Mechanisms of initiation and promotion in mouse epidermis

Studies performed on mouse skin have indicated that chemical carcinogenesis can be subdivided into two distinct stages--initiation and promotion. Initiation results from exposure to a classical mutagenic carcinogen and is irreversible even after a single exposure. The permanently altered initiated cell and its progeny may never form a tumour or be in any way recognizable in the target tissue. Exposure to tumour promoters permits the expression of the neoplastic change in initiated cells, and tumours develop. In contrast to initiators, promoters must be given repeatedly to be effective; individual exposures are reversible. Studies in mouse skin cell cultures have provided new insights into the changes associated with initiation and promotion.

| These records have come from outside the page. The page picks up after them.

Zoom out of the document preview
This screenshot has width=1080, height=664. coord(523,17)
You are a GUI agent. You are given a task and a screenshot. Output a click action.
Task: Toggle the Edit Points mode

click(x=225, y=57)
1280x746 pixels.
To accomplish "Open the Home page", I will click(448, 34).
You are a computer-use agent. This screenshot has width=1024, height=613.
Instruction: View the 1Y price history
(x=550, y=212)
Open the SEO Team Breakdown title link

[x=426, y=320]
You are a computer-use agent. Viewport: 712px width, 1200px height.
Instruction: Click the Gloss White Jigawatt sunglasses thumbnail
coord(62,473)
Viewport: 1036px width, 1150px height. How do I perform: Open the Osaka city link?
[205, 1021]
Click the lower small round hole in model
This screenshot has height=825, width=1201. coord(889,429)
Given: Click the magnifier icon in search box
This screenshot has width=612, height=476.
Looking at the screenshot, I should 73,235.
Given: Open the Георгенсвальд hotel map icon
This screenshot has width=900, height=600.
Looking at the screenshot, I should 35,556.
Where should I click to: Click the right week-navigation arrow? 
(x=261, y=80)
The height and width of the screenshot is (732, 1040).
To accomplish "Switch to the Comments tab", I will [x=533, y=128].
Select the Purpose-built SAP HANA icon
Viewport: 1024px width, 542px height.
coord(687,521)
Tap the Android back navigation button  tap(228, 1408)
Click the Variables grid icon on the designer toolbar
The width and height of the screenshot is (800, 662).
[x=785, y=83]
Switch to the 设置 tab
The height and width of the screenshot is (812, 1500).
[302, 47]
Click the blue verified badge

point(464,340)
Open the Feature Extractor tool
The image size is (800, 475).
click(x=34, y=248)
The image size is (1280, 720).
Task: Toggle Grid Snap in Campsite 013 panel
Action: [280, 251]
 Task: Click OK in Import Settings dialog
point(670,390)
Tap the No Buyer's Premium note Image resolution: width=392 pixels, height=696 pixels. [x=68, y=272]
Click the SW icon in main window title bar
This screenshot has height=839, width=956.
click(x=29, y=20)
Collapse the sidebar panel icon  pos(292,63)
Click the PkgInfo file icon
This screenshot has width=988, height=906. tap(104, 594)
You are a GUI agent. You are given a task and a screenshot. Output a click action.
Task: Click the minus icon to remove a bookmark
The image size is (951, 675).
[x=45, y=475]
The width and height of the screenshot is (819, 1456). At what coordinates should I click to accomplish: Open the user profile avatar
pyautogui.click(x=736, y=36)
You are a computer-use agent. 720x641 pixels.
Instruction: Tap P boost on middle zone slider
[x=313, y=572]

Some carcinogen-treated cells and cells derived from initiated mouse skin are resistant to signals for terminal differentiation and can proliferate under conditions in which normal cells are obliged to cease proliferation and begin their maturation programme. This change is essential for a tumour cell, since it provides it with the ability to grow away from a basement membrane attachment site. In cultured epidermal cells, tumour promoters are capable of stimulating selectively the growth of certain cells, including initiated cells, while inducing simultaneously terminal differentiation in other epidermal cells. The induction of terminal differentiation may be mediated by the phorbol ester receptor. The net effect of these responses to promoters is the clonal expansion of cells stimulated to proliferate. In this way, promoters are capable of increasing the clone size of initiated cells and producing benign tumours. In-vivo studies have indicated that promoters are incapable of accelerating the conversion of benign to malignant tumours. However, exposure of papilloma-bearing mice to genotoxic initiating carcinogens accelerates malignant conversion markedly. Thus, initiation and promotion appear to be relevant to the formation of preneoplastic lesions, but further genetic damage may be required for the carcinogenic event.